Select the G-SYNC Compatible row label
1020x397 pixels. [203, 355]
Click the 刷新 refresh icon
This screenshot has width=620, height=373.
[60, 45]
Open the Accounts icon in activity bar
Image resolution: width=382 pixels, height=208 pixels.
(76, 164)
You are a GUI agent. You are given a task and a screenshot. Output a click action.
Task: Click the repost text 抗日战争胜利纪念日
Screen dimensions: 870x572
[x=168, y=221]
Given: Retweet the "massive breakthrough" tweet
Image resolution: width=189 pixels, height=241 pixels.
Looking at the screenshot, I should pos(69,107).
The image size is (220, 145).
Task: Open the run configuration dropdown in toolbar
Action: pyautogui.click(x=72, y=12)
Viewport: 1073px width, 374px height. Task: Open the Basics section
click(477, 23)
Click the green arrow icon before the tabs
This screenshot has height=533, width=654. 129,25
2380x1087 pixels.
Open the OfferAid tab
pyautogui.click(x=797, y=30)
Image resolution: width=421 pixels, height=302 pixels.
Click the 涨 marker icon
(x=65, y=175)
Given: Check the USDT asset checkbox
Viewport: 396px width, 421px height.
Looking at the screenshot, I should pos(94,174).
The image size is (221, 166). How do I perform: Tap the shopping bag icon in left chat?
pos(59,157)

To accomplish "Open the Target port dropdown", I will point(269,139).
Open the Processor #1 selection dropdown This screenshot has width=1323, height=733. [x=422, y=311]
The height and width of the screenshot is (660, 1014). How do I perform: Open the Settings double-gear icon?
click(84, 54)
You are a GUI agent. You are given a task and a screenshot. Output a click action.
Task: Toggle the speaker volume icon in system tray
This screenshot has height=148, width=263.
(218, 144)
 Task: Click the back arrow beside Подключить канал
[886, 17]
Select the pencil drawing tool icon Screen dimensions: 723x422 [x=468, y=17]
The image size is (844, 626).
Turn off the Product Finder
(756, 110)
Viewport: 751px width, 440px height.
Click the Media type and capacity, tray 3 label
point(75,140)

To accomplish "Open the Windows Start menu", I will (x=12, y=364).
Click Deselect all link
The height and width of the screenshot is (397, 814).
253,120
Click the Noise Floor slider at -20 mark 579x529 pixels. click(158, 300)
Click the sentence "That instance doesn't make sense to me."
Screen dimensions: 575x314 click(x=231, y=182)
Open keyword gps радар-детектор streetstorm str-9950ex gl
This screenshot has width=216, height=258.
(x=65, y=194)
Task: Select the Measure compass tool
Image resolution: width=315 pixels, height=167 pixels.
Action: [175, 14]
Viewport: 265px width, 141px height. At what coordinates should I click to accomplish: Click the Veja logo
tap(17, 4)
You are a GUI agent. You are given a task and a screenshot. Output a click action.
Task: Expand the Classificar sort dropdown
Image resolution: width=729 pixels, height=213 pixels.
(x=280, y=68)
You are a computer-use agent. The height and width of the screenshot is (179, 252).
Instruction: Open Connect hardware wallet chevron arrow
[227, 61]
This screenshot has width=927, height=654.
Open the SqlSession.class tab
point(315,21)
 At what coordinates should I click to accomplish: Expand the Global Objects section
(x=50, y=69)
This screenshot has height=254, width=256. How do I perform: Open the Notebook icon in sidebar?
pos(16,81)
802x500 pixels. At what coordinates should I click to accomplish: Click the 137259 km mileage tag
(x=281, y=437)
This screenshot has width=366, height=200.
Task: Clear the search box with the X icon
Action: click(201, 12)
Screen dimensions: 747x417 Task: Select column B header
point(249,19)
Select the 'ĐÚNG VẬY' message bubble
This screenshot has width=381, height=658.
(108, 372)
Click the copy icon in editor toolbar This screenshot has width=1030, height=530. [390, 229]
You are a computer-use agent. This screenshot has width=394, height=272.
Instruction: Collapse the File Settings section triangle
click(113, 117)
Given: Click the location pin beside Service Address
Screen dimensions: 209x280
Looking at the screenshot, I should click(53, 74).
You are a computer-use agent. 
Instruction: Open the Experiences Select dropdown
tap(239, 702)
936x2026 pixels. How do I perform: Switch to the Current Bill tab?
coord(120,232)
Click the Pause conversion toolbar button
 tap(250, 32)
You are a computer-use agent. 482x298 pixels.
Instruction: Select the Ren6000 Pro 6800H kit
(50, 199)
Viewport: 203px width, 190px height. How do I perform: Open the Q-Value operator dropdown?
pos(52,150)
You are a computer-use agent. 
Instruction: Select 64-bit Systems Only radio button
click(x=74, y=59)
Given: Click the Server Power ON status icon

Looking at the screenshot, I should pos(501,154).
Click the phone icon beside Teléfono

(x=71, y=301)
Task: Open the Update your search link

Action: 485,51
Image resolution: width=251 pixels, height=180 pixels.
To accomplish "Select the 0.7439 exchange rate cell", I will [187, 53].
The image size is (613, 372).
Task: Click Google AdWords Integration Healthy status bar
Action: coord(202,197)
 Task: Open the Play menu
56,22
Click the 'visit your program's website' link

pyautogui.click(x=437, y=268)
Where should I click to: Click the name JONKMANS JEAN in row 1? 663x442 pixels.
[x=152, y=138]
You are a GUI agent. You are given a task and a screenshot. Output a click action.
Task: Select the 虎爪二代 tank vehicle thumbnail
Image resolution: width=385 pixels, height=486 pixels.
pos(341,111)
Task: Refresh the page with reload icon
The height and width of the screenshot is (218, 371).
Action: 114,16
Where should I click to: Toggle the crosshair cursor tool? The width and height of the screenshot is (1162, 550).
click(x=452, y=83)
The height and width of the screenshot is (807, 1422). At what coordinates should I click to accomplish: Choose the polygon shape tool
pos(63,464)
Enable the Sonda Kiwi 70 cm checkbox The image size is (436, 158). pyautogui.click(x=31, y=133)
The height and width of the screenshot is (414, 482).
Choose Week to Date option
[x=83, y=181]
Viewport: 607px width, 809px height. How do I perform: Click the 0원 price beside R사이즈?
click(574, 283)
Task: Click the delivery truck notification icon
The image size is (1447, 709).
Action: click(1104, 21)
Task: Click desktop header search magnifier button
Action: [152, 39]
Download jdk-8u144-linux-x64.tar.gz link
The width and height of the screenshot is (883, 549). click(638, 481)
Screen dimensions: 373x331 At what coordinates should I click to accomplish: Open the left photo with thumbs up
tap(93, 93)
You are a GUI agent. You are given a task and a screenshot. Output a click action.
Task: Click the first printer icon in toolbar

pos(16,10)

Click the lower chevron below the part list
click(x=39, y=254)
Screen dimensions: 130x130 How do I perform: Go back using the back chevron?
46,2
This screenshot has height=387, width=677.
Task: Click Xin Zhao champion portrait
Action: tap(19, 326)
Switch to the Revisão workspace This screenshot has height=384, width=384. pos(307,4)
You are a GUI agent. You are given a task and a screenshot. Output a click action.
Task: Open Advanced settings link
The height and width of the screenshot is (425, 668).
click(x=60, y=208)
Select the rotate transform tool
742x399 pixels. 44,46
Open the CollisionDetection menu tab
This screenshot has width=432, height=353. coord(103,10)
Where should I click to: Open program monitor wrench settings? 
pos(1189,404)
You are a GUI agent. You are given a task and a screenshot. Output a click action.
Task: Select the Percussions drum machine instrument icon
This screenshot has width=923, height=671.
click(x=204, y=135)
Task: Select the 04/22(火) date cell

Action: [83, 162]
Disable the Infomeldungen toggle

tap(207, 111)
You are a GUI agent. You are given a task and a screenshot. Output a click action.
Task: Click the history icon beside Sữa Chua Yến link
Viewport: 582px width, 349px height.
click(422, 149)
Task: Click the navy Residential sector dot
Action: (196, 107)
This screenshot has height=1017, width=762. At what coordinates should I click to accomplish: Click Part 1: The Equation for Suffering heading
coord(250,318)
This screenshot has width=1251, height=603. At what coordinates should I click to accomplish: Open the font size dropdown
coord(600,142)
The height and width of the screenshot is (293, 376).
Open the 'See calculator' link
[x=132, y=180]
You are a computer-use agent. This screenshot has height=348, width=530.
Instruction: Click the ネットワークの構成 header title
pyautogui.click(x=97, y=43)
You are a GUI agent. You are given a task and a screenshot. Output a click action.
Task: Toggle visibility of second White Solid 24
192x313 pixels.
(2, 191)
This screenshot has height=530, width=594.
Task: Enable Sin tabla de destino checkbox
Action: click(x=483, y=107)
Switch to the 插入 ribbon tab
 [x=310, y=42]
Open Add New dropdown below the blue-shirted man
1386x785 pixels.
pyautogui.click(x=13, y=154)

=====

• **What to produce**: Take each line in the listing that has the word "computer" and copy it.

• **Response**:
You are a computer-use agent. The height and width of the screenshot is (179, 252).
You are a computer-use agent. This screenshot has width=394, height=272.
You are a computer-use agent. 
You are a computer-use agent. 482x298 pixels.
You are a computer-use agent. 
You are a computer-use agent. This screenshot has height=348, width=530.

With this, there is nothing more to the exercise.